Pressman on whether the U.S. and Israel continue to share values.

D.C. Exile on sovereignty and drone strikes.

[added later] More on Israel: The Fall 2012 issue of Dissent, which I just bought in a bkstore, contains an exchange on Israel between James Rule and Michael Walzer, as well as a review-essay "Zionism and Its Discontents." Haven't read either one yet.    

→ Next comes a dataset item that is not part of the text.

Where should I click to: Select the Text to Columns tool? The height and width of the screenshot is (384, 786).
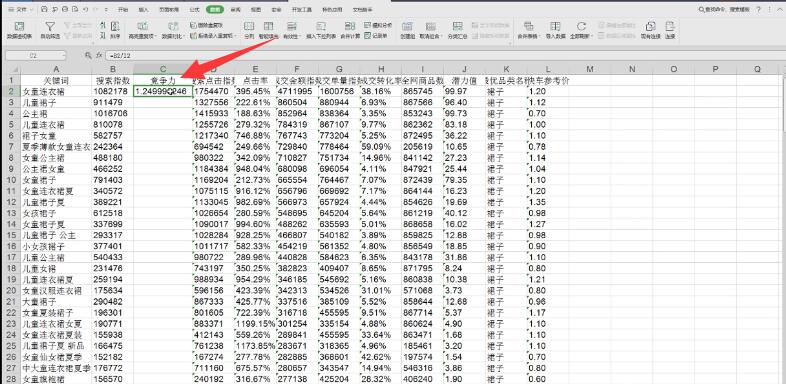pos(249,30)
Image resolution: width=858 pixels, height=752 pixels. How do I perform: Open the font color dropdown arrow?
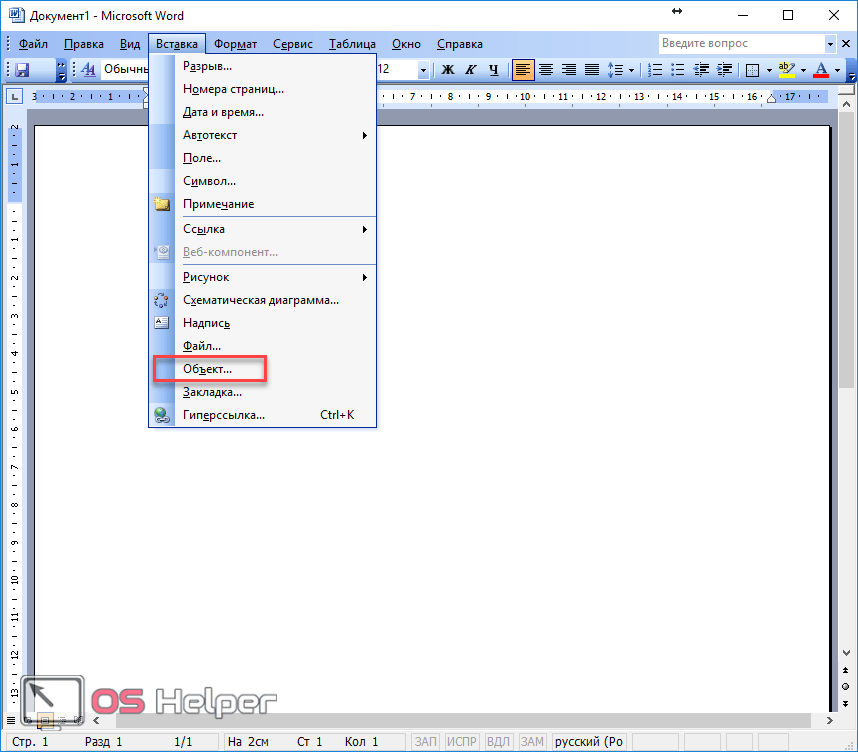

Wednesday, October 31, 2012

How to write a (somewhat misleading) headline

"Lebanon's Sunnis at risk of radicalization," blares this WaPo headline. But the opening graphs of the story have quotes from young Sunnis in the Beirut neighborhood in question saying they are not aligned with any group. But -- wait -- they're flying a black flag "inscribed with the Islamic creed" that is "often associated with the global al-Qaeda franchise." Oooh, the black flag. Cue the headline writers. "At risk of radicalization."  

Quote of the day

Continuing with the RFK theme (see here), a passage from Rick Perlstein's Nixonland, pp. 270-71, describing the 1968 Democratic primary campaign in Oregon. The passage can function as a little quiz: how many of the celebrity names do you recognize?  

[Eugene] McCarthy prevailed in Pennsylvania and Massachusetts. RFK won in Nebraska and South Dakota. It came down to Oregon on May 28 and California on June 5: the insurgent still standing would take on the Humphrey Machine. The drama was inescapable. The tousle-haired First Brother, traveling through Oregon in JFK's old bomber jacket with his brood of photogenic children and their cocker spaniel, Freckles, scampering down the jet gangway ahead of Bobby and whatever local pol was by his side; the intense former college professor, the "man the people found" and the "Clean for Gene" hordes that followed him, a piercing wind of idealism in a low-down and dirty age. Shirley MacLaine, Sammy Davis, Bobby Darin, Peter Lawford, Sonny and Cher, superstar Olympic decathlete Rafer Johnson, and football star Rosey Grier traveled with Kennedy. McCarthy campaigned with Elaine May, Tony Randall, Eli Wallach, and Robert Ryan -- and as a reproach to Kennedy, who, McCarthy fan Mary McGrory wrote, "thinks the American youth belongs to him as the bequest of his brother," Dustin Hoffman, star of the anti-grown-up hit The Graduate.

I know most of these names but would have to consult Wikipedia for Robert Ryan.

Tuesday, October 30, 2012

What am I doing here?

Nothing like an ambiguous title for a post, is there?

I've been blogging since May '08 (with occasional breaks to recharge, figuratively, the batteries, etc.). Periodically I ask myself why I am doing it, and as we approach the end of another calendar year, and as I'm planning to take another of my breaks once the dust from the election settles (from around Nov. 12, say, through Dec. 31 at least), it seems to be a good time to pose the question again. Except usually I pose it just to myself, not to anyone who happens to be reading.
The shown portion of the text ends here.